Nuovi diritti? No, solo pregiudizi contro ogni ragione
Da quando la natura è diventata solo cultura, il festival dei diritti ha suonato il de profundis di ogni fondamento da cui partire per ragionare di diritti. Si fabbricano così quei “diritti civili” di cui scrive Liverani nel suo Diritti distorti, libro appena pubblicato dalle edizioni Ares.
Contro ogni ragione», scrive Piergiorgio Liverani, già direttore di Avvenire, «l'aborto, la fecondazione artificiale, l'uso delle staminali embrionali, l'eutanasia sono stati ridotti a una questione religiosa, anzi cattolica». Così anche la difesa della famiglia, unione tra un uomo e una donna, per sempre, e aperta alla vita, sembra essere solo un mero fatto di fede cattolica. Contro ogni ragione.
Bisogna pur prendere atto che, come profetizzava, il sociologo Phil Jenkins, è ormai assodato che l'anticattolicesimo è sempre più «l'ultimo pregiudizio accettabile» in società. Non puoi dire “negro”, “zingaro”, “ciccione”, perché le parole feriscono le persone nella loro dignità, ma “cattolico” va benone per sollevare risolini, battute, e infilare nel vicolo della sub-cultura qualsiasi pensiero che venga da quelle parti. Il dibattito cui abbiamo assistito, dentro e fuori le aule parlamentari, a proposito del ddl Cirinnà, ha sancito questo fatto: che «contro ogni ragione» chi contrasta l'equiparazione del matrimonio gay a quello tra uomo e donna, così come la difesa del diritto del bambino ad avere una mamma e un papà, sarebbe solo una sotto-specie di integralista religioso. Anzi una frangia cattolica fuori dal tempo.
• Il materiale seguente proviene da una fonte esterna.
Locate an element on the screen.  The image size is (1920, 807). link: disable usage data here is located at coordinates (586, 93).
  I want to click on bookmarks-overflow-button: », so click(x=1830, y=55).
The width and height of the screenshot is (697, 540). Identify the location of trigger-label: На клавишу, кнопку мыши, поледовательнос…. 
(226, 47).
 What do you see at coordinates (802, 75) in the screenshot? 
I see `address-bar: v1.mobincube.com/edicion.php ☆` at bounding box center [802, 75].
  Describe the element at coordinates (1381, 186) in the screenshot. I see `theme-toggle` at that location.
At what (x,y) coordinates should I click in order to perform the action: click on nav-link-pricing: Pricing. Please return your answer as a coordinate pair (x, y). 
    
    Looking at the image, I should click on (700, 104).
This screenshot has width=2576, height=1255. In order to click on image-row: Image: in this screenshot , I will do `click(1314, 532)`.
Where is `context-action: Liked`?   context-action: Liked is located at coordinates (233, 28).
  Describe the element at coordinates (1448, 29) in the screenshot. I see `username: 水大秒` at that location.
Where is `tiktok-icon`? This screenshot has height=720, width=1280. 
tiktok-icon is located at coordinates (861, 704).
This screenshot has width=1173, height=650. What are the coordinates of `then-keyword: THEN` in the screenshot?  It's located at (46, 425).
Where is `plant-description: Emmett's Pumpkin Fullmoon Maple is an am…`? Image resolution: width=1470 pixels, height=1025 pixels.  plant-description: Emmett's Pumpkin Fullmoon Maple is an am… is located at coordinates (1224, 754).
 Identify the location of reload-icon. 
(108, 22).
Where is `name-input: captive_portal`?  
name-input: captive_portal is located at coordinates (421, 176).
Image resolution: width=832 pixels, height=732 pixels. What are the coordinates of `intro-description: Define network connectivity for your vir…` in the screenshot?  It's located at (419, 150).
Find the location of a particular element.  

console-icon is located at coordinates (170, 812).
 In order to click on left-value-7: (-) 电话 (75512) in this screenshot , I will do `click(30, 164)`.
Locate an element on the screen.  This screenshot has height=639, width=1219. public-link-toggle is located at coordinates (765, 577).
Da quando la natura è diventata solo cultura, il festival dei diritti ha suonato il de profundis di ogni fondamento da cui partire per ragionare di diritti. Fondamento, si badi, non di fede, non perché indicato nella Scrittura, ma in quanto razionalmente comprensibile e condivisibile anche per chi una fede non ha. Una crisi della ragione, come indicava Benedetto XVI al Bundestag nel 2011, che andrebbe meglio compresa anche dentro al mondo cattolico. Ma siamo in democrazia, e sembra proprio che della crisi della metafisica non importi niente a nessuno, perché impera quello che Sergio Cotta, filosofo del diritto citato da Liverani, chiamava “neo-giusnaturalismo libertino”. Oggi più della metafisica può il consenso, il coagularsi di maggioranze. E i valori finiscono per essere definiti da maggioranze che oggi li collocano lì, domani chissà. Non è più il valore che fonda la legge, ma la legge che crea il valore.
Si fabbricano così quei “diritti civili” di cui scrive Liverani nel suo Diritti distorti, libro appena pubblicato dalle edizioni Ares. Dietro ai presunti “diritti” l'autore nota che si celano «cose che non si vogliono dire, né ascoltare» e così si «accreditano e legittimano cose che, presentate con il loro vero nome, sarebbero rifiutate». Parla di una nuova Babele, una torre che non confonde le lingue, ma mistifica le parole. Il disastro diventa inevitabile, ed è sotto i nostri occhi: «la morte di ogni norma morale», scrive l'opinionista di Avvenire. Si resta irretiti dalla logica dell'individualismo, ultima ratio di una convivenza sociale che vede nella dittatura del relativismo il suo cardine dominante. Liverani, che ha una penna puntuta, elenca le distorsioni dei diritti, e analizza le questioni del divorzio, aborto, matrimonio omosessuale, fecondazione eterologa, eutanasia.
Ma il dilemma che ci accompagna, come credenti e non, è quello di come sia potuto accadere questo oblio della ragione e della coscienza. Qualcuno parla di «colonizzazione della natura umana», ma per tanti questa è solo la lettura di una sub-cultura, quella cattolica. L'ultimo pregiudizio accettabile ha colpito ancora.